The basic datatypes in mpmath are \texttt{mpf} and \texttt{mpc}, which
respectively act as multiprecision substitutes for Python's \texttt{float} and
\texttt{complex}. The floating-point precision is controlled by a global
context:

% doctest printer doesn't display "mpf"
% no-doctest
\begin{verbatim}
>>> import mpmath
>>> mpmath.mp.dps = 30    # 30 digits of precision
>>> mpmath.mpf("0.1") + mpmath.exp(-50)
mpf('0.100000000000000000000192874984794')
>>> print(_)   # pretty-printed
0.100000000000000000000192874985
\end{verbatim}

Like SymPy, mpmath is a pure Python library.  A design decision of SymPy is to
keep it and its required dependencies pure Python. This is a primary advantage
 of mpmath over other multiple precision libraries such as GNU MPFR~\cite{Fousse:2007:MMB:1236463.1236468},
which is faster.  Like SymPy, mpmath is also BSD
licensed (GNU MPFR is licensed under the GNU Lesser General Public License~\cite{rosen2005open}).

Internally, mpmath represents
a floating-point number ${(-1)}^s x \cdot 2^y$ by a tuple $(s, x, y, b)$ where
$x$ and $y$ are arbitrary-size Python integers
and the redundant integer $b$ stores the bit length of $x$ for quick access.
If GMPY~\cite{GMPY} is installed, mpmath automatically uses
the \texttt{gmpy.mpz} type for~$x$, and GMPY methods
for rounding-related operations, improving performance.
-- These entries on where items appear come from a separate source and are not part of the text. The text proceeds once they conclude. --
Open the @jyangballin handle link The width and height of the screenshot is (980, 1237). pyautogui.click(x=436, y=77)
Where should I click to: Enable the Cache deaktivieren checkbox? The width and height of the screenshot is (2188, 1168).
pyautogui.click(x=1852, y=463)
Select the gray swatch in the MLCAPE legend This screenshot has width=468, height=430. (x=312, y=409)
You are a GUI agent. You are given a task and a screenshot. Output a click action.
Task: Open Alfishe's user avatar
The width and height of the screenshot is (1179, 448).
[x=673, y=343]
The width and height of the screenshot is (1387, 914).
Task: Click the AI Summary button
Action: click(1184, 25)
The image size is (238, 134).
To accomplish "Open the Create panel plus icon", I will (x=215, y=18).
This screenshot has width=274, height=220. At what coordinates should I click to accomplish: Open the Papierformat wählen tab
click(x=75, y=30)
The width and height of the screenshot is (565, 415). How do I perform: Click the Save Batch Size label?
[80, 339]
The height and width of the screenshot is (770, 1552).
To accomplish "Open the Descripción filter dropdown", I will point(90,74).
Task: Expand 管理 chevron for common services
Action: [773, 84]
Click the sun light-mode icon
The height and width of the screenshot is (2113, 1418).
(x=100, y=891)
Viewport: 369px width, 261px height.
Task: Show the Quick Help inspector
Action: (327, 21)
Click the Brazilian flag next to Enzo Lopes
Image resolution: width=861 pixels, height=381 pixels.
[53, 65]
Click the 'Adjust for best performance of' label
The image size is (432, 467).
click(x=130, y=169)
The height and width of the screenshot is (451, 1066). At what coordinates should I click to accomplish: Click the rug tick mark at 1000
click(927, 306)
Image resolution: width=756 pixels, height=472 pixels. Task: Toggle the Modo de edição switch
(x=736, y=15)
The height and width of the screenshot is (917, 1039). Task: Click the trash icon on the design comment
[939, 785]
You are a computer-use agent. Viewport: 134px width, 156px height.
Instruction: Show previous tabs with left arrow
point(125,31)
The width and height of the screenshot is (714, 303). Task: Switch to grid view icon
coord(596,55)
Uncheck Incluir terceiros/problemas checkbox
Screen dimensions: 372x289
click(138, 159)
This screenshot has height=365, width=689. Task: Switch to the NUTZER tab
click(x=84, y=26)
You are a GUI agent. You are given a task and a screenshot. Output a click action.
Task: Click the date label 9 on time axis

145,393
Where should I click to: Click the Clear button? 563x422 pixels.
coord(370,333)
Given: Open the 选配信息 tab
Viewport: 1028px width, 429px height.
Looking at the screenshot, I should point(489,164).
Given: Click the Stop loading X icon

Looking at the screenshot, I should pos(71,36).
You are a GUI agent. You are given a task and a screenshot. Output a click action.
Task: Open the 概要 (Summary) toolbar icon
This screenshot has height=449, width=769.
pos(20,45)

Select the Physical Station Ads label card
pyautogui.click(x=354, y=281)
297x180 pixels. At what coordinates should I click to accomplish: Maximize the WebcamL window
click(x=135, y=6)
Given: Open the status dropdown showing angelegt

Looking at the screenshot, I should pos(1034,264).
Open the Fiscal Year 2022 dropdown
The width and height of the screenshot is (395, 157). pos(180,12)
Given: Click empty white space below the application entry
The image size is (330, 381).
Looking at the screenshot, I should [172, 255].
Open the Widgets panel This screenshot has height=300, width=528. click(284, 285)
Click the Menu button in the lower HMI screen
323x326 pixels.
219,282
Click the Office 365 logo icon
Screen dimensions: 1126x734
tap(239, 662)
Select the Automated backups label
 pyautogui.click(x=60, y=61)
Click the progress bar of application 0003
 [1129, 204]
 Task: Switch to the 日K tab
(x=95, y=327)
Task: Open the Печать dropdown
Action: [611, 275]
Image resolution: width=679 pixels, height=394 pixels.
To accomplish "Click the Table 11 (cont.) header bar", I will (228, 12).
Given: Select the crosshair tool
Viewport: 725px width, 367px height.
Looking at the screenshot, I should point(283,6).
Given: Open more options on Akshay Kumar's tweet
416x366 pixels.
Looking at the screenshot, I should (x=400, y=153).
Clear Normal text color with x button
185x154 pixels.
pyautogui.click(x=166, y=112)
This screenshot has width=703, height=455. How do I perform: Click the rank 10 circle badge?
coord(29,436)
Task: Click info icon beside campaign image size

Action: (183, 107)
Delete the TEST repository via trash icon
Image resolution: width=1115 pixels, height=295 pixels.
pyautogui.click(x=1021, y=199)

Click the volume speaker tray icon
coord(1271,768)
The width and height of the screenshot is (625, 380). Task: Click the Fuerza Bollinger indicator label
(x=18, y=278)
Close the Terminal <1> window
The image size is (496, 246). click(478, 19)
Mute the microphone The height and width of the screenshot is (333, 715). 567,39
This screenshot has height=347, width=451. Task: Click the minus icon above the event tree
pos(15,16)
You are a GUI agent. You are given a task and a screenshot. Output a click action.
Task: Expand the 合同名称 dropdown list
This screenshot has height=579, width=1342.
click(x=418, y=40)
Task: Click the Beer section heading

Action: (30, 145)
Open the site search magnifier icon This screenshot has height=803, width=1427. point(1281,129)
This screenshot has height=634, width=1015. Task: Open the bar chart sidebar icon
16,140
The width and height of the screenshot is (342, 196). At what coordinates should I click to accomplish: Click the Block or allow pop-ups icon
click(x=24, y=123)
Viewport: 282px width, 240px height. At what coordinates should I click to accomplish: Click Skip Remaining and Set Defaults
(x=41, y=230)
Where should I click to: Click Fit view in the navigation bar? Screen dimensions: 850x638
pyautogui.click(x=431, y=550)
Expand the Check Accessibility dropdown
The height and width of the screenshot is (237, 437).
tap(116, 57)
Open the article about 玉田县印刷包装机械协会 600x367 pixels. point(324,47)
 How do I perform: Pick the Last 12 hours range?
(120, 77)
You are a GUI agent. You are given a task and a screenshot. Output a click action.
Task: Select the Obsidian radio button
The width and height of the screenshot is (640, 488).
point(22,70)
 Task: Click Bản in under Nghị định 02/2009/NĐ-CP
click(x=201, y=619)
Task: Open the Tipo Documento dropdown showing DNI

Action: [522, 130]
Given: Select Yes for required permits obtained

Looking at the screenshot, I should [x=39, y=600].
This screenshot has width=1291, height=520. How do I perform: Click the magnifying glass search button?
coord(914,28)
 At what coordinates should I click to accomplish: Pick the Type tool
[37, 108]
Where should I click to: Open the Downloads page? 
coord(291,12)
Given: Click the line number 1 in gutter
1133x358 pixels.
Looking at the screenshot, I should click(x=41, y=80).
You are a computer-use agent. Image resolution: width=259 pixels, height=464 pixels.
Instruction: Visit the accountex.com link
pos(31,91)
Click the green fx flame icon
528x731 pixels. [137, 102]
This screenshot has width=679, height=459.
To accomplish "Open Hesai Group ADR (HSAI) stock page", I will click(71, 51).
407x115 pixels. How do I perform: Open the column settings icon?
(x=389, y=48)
Most mpmath and SymPy functions use the same naming scheme, although this is
not true in every case. For example, the symbolic SymPy summation expression
\texttt{Sum(f(x), (x, a, b))} representing $\sum_{x=a}^b f(x)$ is represented
in mpmath as \texttt{nsum(f, (a, b))}, where \texttt{f} is a numeric Python
function.

The mpmath library supports
special functions, root-finding, linear algebra, polynomial approximation,
and numerical computation of limits, derivatives, integrals, infinite
series, and solving ODEs. All features work in arbitrary precision
and use algorithms that allow computing hundreds of digits rapidly
(except in degenerate cases).

The double exponential (tanh-sinh) quadrature is used for numerical
integration by default. For smooth integrands, this algorithm usually
converges extremely rapidly, even when the integration interval is infinite
or singularities are present at the endpoints~\cite{takahasi1974double,bailey2005comparison}.
However, for good performance, singularities
in the middle of the interval must be specified
by the user.
To evaluate slowly converging limits and infinite series, mpmath
automatically tries Richardson extrapolation and the
Shanks transformation
(Euler-Maclaurin summation can also be used)~\cite{BenderOrszag1999}.
A function to evaluate oscillatory integrals by means of convergence
acceleration is also available.

A wide array of higher mathematical functions is implemented
with full support for complex values of all parameters and arguments,
including complete and incomplete gamma functions,
Bessel functions, orthogonal polynomials, elliptic functions and integrals,
zeta and polylogarithm functions,
the generalized hypergeometric function, and the Meijer G-function.
The Meijer G-function instance
$G_{1, 3}^{3, 0}\left(0 ; \tfrac{1}{2}, -1, - \tfrac{3}{2} \middle | x \right)$
is a good test case~\cite{Toth2007}; past versions of both Maple and
Mathematica produced incorrect numerical values for large $x > 0$.
Here, mpmath automatically removes an internal singularity
and compensates for cancellations (amounting to 656 bits
of precision when $x = 10000$), giving correct values:
% doctest printer doesn't display "mpf"
% no-doctest
\begin{verbatim}
>>> mpmath.mp.dps = 15
>>> mpmath.meijerg([[],[0]], [[-0.5,-1,-1.5],[]], 10000)
mpf('2.4392576907199564e-94')
\end{verbatim}

Equivalently, with SymPy's interface this function can be evaluated as:
\begin{verbatim}
>>> meijerg([[],[0]], [[-S(1)/2,-1,-S(3)/2],[]], 10000).evalf()
2.43925769071996e-94
\end{verbatim}

Symbolic integration and summation often produce hypergeometric
and Meijer G-function closed forms (see section~\ref{sec:calculus});
numerical evaluation of such special functions is a useful complement
to direct numerical integration and summation.